In other words, people still prefer the 47th-Steet view of jewelry, or perhaps the Vogue view of jewelry, as opposed to the small world of "art jewelry" that SNAG represent?

In our limited experience, people who consider themselves serious about jewelry think in terms of Fifth Avenue. People who want to play with jewelry go to Henri Bendel or some place of that nature. Many people who came into CDK enjoyed the jewelry. But when the piece they admired turned out to cost $2,000, they would say, "Well, I like it, but I can get something that will please me as much in costume jewelry For $50 to $200." They were happy to buy cheap, fun jewelry that would reflect another more informed side of their personalities. But if they were going to make a serious commitment to jewelry, it had to be what they considered serious jewelry - gems and precious metals.

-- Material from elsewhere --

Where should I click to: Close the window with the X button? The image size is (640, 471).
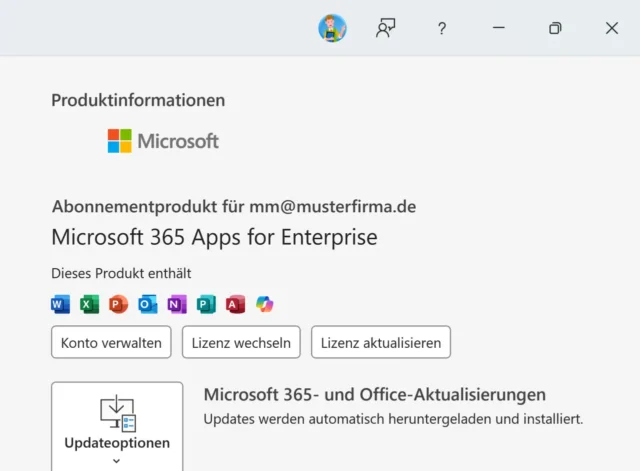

But the jewelry you were showing was serious in terms of its content. Did that ever come into play?

Rarely, and that was the most infuriating thing I had to deal with. When we sell ceramics, the discussion is always the content. It's not whether it's big or small or whether it's a celadon glaze or not a celadon glaze. Why is this artist trying to do what he's doing? Why on earth is Adrian Saxe covering his pot with cubic zirconium, for instance? The whole discussion concerns the "why" of the piece.

The way in which the jewelry buyers would decide to buy work made me feel impotent. They would come in and pick up the jewelry, hold it to their bodies and, in that split second, the decision was made. If there was something they didn't like about the way the piece looked on them, it was over. You couldn't discuss it. You couldn't convert them to an interest in the art. If it didn't fit the kind of clothing they tended to wear, forget it. The discussion came to an absolute end. For us, the most interesting moment in selling ceramics is the moment when somebody looks at the work of art and says "no," because that's when we begin to try to turn it into "yes." Also, you find with art, the work you say no to most readily is, in the long term, often the work you eventually say yes to most enthusiastically. We just could not do that with jewelry, because even the so-called serious collectors (and there are not many of them in this country) were still, in a sense, buying art from a fashion perspective. They had a style or a look. They had a certain kind of clothing that they wore. And if that jewelry did not go with how they presented themselves, they rejected it.

But with the ceramics, don't you get people saying this pot just won't work with my couch, or my living room is the wrong color for this vessel, just as you have people saying that this jewelry just won't show well on my print dresses?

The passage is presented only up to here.